# BRANO IN ESAME

Per non passare per inguaribile buonista, preciso che oltre all’angoscia della solitudine, ci salverà l’interesse a metterci in comune.
Non è stato forse così, nella pandemia, il riscoprire la comunità stretta della cura di infermieri e medici, a cui ci siamo affidati? Per poi accorgerci di quella comunità di cura larga che va dai contadini agli operai, ai bottegai, alle cassiere nei supermercati, ai camionisti che ci hanno garantito luce, calore, cibo a domicilio… tutti lavoratori dell’ultimo miglio che ci erano invisibili.
Ma la comunità di cura larga non è “solo” questo. Mettersi in comune per interessi porta a riscoprire quello che l’arroganza della disintermediazione e la teorizzazione dell‘uno vale uno aveva cercato di cancellare: le forme e la cultura della rappresentanza, le forze sociali, la società di mezzo.

# DATI FORNITI
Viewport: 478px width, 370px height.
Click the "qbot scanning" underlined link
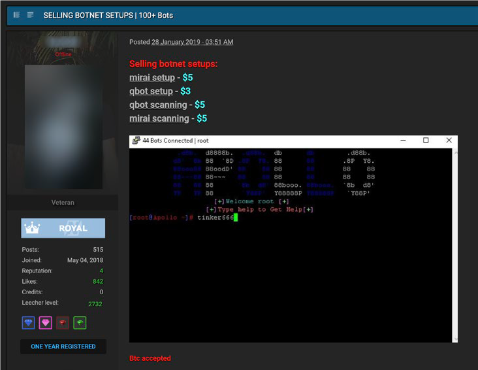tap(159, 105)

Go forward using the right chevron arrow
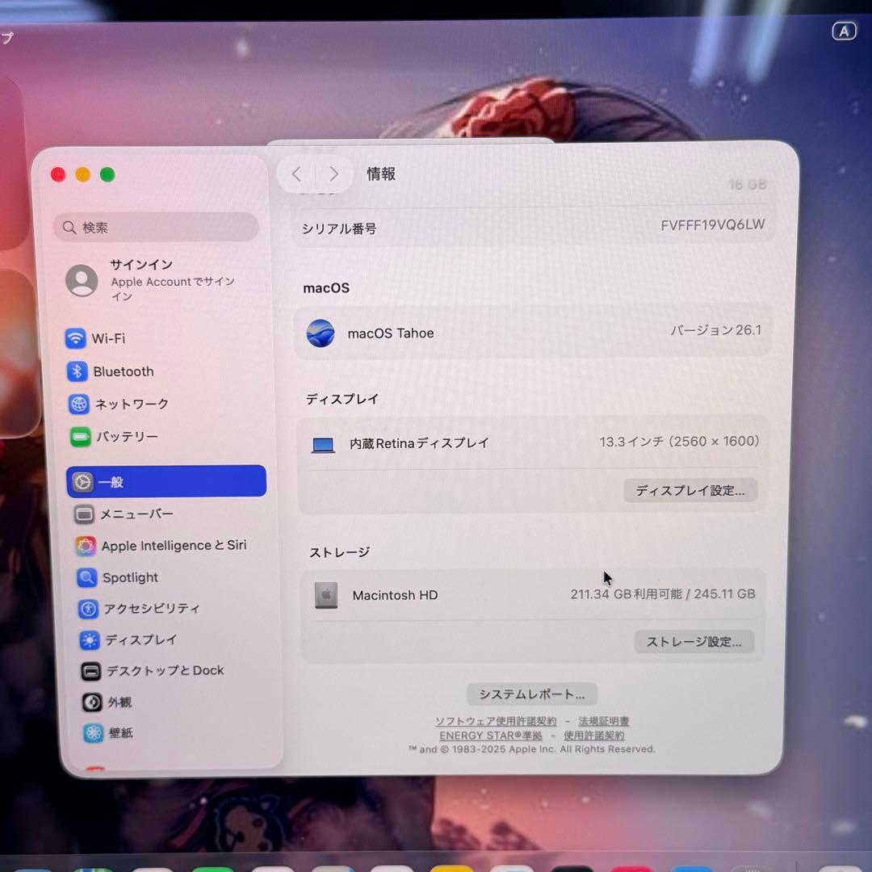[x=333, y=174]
---
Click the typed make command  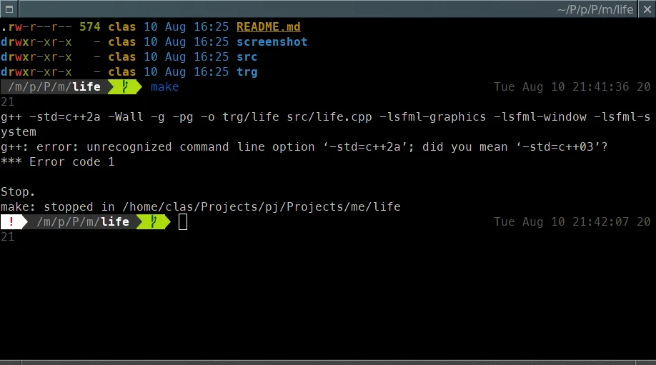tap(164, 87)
---
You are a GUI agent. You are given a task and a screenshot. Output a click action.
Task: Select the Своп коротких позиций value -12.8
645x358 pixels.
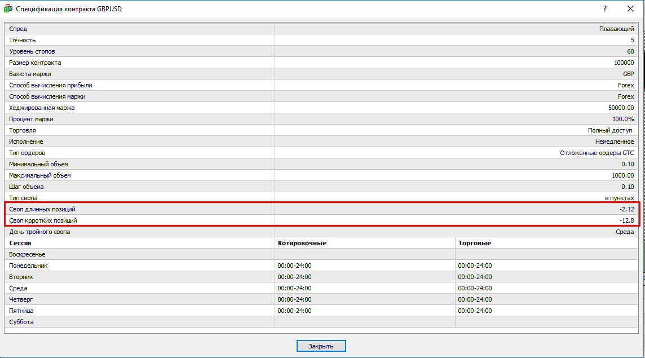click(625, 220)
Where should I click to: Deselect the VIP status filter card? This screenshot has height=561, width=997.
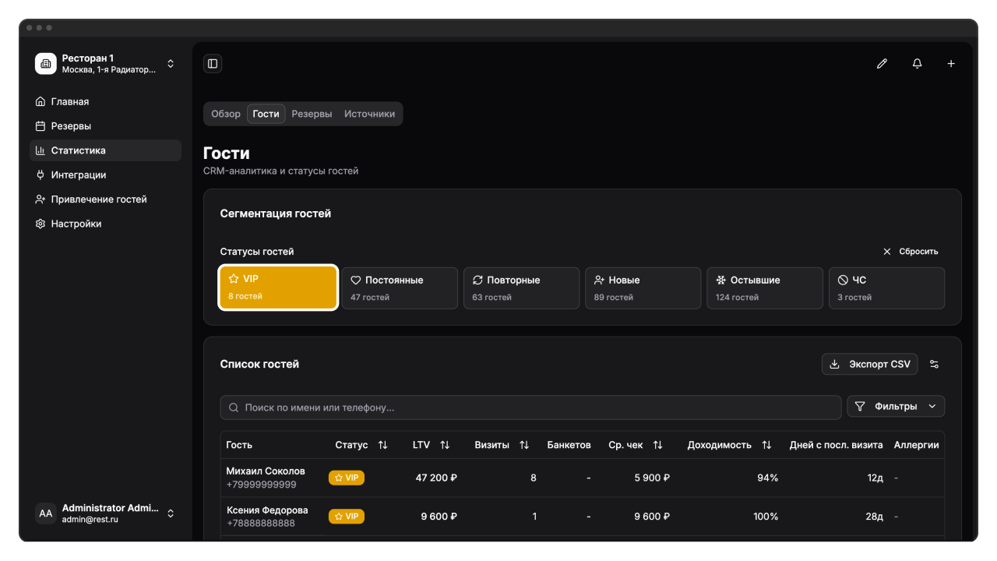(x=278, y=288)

# COMPITO DA SVOLGERE
Prosegua il brano sulla comunità di cura partendo dalla sua ultima frase. I dati non hanno alcun legame con il brano.

# RISPOSTA
La comunità di cura larga evoca pratiche che rimandano al vuoto della rappresentanza piegata come legno storto nella rappresentazione da società dello spettacolo che aveva trasformato la dialettica sociale in rituale stantio da fabbrica di tavoli. Covid 19 ha riportato il rappresentare all’essenziale: il sindacato a difendere corpo e salute, artigiani e commercianti nel deserto del capitalismo molecolare hanno riscoperto il senso del rappresentare.
Per non parlare dei senza rappresentanza, dalle partite Iva per scendere al lavoro sommerso, agli immigrati, ai poveri, ai carcerati, cui rimane la pietas di pochi politici e le parole interroganti del Papa.
Parole che ci interrogano intalpati nelle nostre case, dove si riscopre il piacere del fare il pane, mentre in basso manca il pane, ed in mezzo c’è la panificazione per i supermercati, che speriamo non diventino i forni di manzoniana memoria.
Dentro la moltitudine avevamo visto la faglia tra nuda vita e vita nuda. Definivo la prima il nostro essere dentro la società automatica dei big data al lavoro con il nostro sentire, pensare e comunicare. Ci eravamo dimenticati, con delega al volontariato e alle Caritas, della vita nuda che mangia, si copre ed abita.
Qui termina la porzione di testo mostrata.